Transcribe exactly the line in which "Image resolution: width=270" occurs, plus every line that comes after it up to the end of the entries.

- RAW DATA:
════════════════════

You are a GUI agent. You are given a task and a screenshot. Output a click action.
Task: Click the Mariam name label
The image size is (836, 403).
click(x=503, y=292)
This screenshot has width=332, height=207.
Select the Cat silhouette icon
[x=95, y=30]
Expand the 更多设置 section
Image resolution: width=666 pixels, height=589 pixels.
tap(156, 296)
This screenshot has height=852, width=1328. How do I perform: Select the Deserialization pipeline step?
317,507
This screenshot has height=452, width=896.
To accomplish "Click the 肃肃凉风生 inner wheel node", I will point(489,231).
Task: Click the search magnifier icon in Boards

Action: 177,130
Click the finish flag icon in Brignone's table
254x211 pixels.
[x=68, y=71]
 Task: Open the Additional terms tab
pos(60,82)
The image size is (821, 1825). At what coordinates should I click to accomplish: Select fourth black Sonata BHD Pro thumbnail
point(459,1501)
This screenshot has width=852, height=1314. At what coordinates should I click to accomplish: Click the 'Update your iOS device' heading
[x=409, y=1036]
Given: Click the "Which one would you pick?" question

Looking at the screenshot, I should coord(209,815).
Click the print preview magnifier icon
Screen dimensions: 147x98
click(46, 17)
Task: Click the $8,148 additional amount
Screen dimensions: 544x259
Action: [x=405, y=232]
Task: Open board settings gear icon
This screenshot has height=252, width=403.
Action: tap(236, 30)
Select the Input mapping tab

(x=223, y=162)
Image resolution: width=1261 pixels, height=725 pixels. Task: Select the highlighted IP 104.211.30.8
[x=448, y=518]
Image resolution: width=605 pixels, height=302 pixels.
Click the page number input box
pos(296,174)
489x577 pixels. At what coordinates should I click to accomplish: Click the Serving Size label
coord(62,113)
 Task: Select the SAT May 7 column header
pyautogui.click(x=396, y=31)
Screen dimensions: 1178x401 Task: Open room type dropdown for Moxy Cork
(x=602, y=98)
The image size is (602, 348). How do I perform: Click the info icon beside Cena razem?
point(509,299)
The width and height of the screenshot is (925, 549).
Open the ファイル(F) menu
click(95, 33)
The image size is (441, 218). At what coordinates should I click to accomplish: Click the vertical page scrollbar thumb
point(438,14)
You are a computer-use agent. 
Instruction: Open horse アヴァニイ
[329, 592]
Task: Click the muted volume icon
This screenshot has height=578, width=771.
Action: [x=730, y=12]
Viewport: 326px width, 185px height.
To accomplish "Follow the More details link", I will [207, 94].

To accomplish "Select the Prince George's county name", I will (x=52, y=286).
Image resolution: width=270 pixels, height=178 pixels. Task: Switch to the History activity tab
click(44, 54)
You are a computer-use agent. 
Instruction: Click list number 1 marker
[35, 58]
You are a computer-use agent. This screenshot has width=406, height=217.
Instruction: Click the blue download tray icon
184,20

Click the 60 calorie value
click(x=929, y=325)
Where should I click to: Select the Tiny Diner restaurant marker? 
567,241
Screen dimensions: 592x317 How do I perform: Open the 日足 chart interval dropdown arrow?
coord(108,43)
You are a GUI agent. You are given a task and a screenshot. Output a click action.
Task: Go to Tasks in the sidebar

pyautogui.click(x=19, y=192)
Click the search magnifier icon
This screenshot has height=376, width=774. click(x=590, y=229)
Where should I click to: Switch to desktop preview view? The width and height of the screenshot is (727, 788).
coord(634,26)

════════════════════

- TASK RESPONSE:
Image resolution: width=270 pixels, height=178 pixels. Task: Switch to the History activity tab
click(44, 54)
You are a computer-use agent. 
Instruction: Click list number 1 marker
[35, 58]
You are a computer-use agent. This screenshot has width=406, height=217.
Instruction: Click the blue download tray icon
184,20

Click the 60 calorie value
click(x=929, y=325)
Where should I click to: Select the Tiny Diner restaurant marker? 
567,241
Screen dimensions: 592x317 How do I perform: Open the 日足 chart interval dropdown arrow?
coord(108,43)
You are a GUI agent. You are given a task and a screenshot. Output a click action.
Task: Go to Tasks in the sidebar

pyautogui.click(x=19, y=192)
Click the search magnifier icon
This screenshot has height=376, width=774. click(x=590, y=229)
Where should I click to: Switch to desktop preview view? The width and height of the screenshot is (727, 788).
coord(634,26)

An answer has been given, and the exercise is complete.